Please review the Case Study "High Stakes" and answer the five questions in detail within "Where do you Stand?" 1-5.

Book.

Lewis, C. W., Gilman, S. C. (12). The Ethics Challenge in Public Service: A Problem-Solving Guide, 3rd Edition.

Case Study "High Stakes" on page 185

Case: High Stakes

During World War II, almost 120,000 people of Japanese ancestrymost of them U.S. citizenswere removed from their homes to federal internment camps, where they lived under armed guard. There were no formal charges and no trials.

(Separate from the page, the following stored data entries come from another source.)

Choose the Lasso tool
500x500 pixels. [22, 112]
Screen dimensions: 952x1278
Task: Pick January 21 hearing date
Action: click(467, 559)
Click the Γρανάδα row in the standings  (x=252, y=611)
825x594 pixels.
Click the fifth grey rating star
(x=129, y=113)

In "Confession of Error: The Solicitor General's Mistakes During the Japanese-American Internment Cases," Neal Katyal (2011), acting solicitor general of the United States from 2010 to 2011, wrote:

It has been my privilege to have served as Acting Solicitor General for the past year [2010-2011] and to have served as Principal Deputy Solicitor General before that. The Solicitor General is responsible for overseeing appellate litigation on behalf of the United States, and with representing the United States in the Supreme Court. There are several terrific accounts of the roles that Solicitors General have played throughout history in advancing civil rights. But it is also important to remember the mistakes. One episode of particular relevance to AAPI [Asian American/Pacific Islanders] Heritage Month is the Solicitor General's defense of the forced relocation and internment of Japanese-Americans during World War II.

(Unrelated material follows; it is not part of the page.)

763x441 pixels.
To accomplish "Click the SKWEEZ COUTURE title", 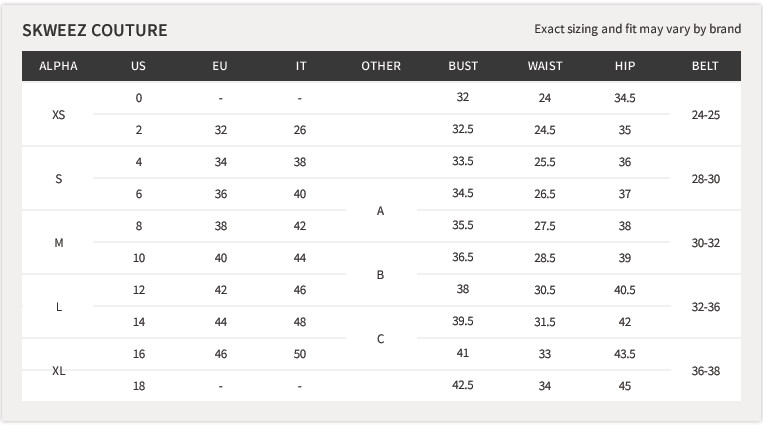I will 95,30.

Following the attack on Pearl Harbor, the United States uprooted more than 100,000 people of Japanese descent, most of them American citizens, and confined them in internment camps. The Solicitor General was largely responsible for the defense of those policies.

By the time the cases of Gordon Hirabayashi and Fred Korematsu reached the Supreme Court, the Solicitor General had learned of a key intelligence report that undermined the rationale behind the internment. The Ringle Report, from the Office of Naval Intelligence, found that only a small percentage of Japanese Americans posed a potential security threat, and that the most dangerous were already known or in custody. But the Solicitor General did not inform the Court of the report, despite warnings from Department of Justice attorneys that failing to alert the Court "might approximate the suppression of evidence." Instead, he argued that it was impossible to segregate loyal Japanese Americans from disloyal ones. Nor did he inform the Court that a key set of allegations used to justify the internment, that Japanese Americans were using radio transmitters to communicate with enemy submarines off the West Coast, had been discredited by the FBI [Federal Bureau of Investigation] and FCC [Federal Communications Commission]. And to make matters worse, he relied on gross generalizations about Japanese Americans, such as that they were disloyal and motivated by "racial solidarity."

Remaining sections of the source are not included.